また、パネル芯材10の四周表面を表面化粧パネル20によって覆った態様に代えて、パネル厚さ方向両面のみを表面化粧パネル20によって覆った態様としてもよい。この場合は、パネル芯材10のパネル幅方向の各端面を、別途のエッジシート等によって覆うような態様としてもよく、また、パネル幅方向の各端面を化粧面とせずに、パネル芯材10を露出させた態様等としてもよい。
図7は、第2実施形態に係る表面化粧パネル及びパネル製造方法の一例を模式的に示す図である。
なお、上記第1実施形態との相違点について主に説明し、同様の構成については、同一の符号を付し、その説明を省略または簡略に説明する。

» **演習課題**
表面化粧パネルに関する本文を、全文そのまま一字も変えずに繰り返せ。 この後に続く行は、ここでは一切使用しない。

» **収集データ**
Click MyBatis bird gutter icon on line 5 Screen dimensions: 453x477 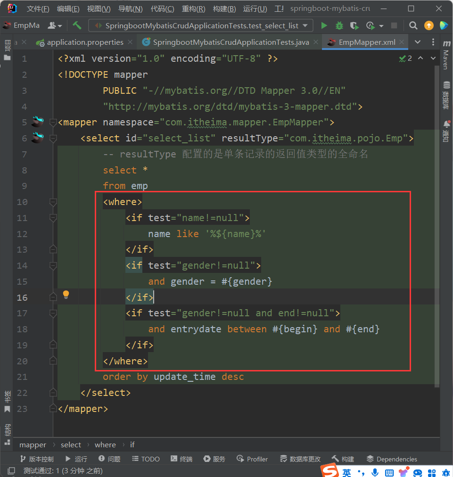[38, 122]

» **課題の解答**
また、パネル芯材10の四周表面を表面化粧パネル20によって覆った態様に代えて、パネル厚さ方向両面のみを表面化粧パネル20によって覆った態様としてもよい。この場合は、パネル芯材10のパネル幅方向の各端面を、別途のエッジシート等によって覆うような態様としてもよく、また、パネル幅方向の各端面を化粧面とせずに、パネル芯材10を露出させた態様等としてもよい。
図7は、第2実施形態に係る表面化粧パネル及びパネル製造方法の一例を模式的に示す図である。
なお、上記第1実施形態との相違点について主に説明し、同様の構成については、同一の符号を付し、その説明を省略または簡略に説明する。